About Me
I am a permanent CNRS researcher based at Laboratoire d'Astrophysique de Marseille (France). In 2015, I spent one year at the European Southern Observatory in Chile, where I was co-instrument scientist of the VLT/SPHERE instrument. My research interest is the direct detection and characterisation of exoplanets, and the development of high-contrast instrumentation for this purpose. Direct imaging of young giant exoplanets has entered a new era thanks to the new generation of dedicated instruments that started operations on some of the largest ground-based telescopes in 2014-2015. I am part of the large consortium who has designed and built the SPHERE planet imager for the Very Large Telescope, and who is now using it to search for new giant planets around young stars in the solar neighbourhood with the SHINE survey.
I am also the PI of the ERC project HiRISE, which implements a coupling between SPHERE and CRIRES at the VLT to enable the characterization of young giant exoplanets at very high spectral resolution. The instrument was successfully installed at the VLT during the summer 2023 and has now entered regular science observations. HiRISE is part of a larger effort called SPHERE+, which proposes to develop an upgraded version of SPHERE.
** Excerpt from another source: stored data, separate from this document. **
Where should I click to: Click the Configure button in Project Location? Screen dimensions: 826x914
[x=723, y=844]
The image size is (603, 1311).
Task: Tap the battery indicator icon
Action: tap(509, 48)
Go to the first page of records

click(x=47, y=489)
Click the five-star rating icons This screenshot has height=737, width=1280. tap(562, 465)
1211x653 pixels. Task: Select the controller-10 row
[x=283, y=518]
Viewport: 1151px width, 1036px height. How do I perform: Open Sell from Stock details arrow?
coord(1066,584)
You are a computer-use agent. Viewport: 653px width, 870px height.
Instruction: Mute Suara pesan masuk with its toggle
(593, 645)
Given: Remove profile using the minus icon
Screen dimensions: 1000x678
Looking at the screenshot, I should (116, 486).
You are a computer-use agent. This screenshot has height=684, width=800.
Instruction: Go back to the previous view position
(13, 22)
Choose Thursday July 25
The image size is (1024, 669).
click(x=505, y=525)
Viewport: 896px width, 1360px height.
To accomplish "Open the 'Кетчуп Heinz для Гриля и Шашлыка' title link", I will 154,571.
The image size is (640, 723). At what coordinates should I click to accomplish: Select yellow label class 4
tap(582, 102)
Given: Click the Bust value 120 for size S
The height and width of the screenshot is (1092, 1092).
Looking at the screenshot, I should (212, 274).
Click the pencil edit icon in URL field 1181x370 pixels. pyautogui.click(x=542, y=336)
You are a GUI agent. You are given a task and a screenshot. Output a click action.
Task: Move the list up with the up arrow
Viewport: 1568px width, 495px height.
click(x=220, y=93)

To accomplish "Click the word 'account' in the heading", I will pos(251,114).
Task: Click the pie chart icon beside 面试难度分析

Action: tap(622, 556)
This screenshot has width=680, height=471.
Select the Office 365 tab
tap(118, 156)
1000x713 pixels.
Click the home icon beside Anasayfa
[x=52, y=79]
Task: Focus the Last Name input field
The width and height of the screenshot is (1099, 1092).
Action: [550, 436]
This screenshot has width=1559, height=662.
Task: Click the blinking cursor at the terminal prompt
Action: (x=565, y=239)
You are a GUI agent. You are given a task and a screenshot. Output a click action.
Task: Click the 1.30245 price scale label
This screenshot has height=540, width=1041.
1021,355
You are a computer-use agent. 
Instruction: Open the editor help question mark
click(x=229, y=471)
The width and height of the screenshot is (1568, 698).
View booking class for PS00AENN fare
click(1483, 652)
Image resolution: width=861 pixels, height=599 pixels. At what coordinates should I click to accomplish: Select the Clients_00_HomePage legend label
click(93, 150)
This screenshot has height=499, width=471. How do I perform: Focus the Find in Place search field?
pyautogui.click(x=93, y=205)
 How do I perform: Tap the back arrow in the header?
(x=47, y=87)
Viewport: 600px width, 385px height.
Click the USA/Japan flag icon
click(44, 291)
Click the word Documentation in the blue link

Detection and characterisation of exoplanets
High-contrast imaging is the best method to detect the intrinsic light of giant exoplanets in the near-infrared around nearby young stars. Over the years, I have been involved in several large-scale observing programmes looking for new planets and brown dwarfs, such as the NaCo Large Programme (NaCo-LP) collaboration or the International Deep Planet Search (IDPS). The goal of these surveys was not only to detect and characterise new companions, but also to bring constraints on their population, such as their overall frequency and the distribution of their physical parameters. I had a central position in the 200-nights SPHERE/SHINE survey in the near-infrared, and during which we are observing several hundreds of stars covering a wide range of spectral type, age and distance. The survey has been conducted from 2015 to 2023 and has provided several high-impact results, including two new planets, HIP 65426 b and PDS 70 b. In 2021, I published the preliminary statistical analysis of the survey. With HiRISE I am now largely involved into the characterization of known exoplanets and brown-dwarfs with high-resolution spectroscopy. I am leading a large collaboration, MIRAGES, funded by the French ANR agency, which aims at exploring the multi-resolution characterization of companions to understand their physics and formation processes.
Development of high-contrast instrumentation
Detecting the faint signal of young exoplanets at very small angular separation from bright stars is extremely challenging. It requires a very specific instrumentation based on extreme adaptive optics, high-efficiency coronagraphs, fine wavefront control and advanced data analysis methods. I am working on several of these different aspects to develop new instrumentation dedicated to the detection and characterisation of exoplanets. I have participated in the design, development and testing of two instruments for the VLT. The first one is the Active Phasing Experiment (APE), a visitor instrument dedicated to the cophasing of segmented primary mirrors for Extremely Large Telescopes (ELTs), which was tested on-sky in 2008-2009. The second one is the new generation instrument SPHERE, which is entirely dedicated to the direct detection of young giant exoplanets. Since 2012, I am deputy instrument scientist of the SPHERE infrared dual-band imager and spectrograph (IRDIS), for which I have been responsible for the dual-band imaging (DBI) and long-slit spectroscopy (LSS) modes. I am now working on various methods to improve high-contrast imaging instrumentation, mainly the use of the ZELDA wavefront sensor to compensate the instrumental non-common path aberrations (NCPA) or for segment phasing, and the coupling of high-contrast imaging and high-dispersion spectroscopy (ERC HiRISE). I am also the CNES representative in the Coronagraph instrument of the Roman Space Telescope (RST), which will, for the first time, demonstrate active wavefront correction for extremely high-contrast imaging in space.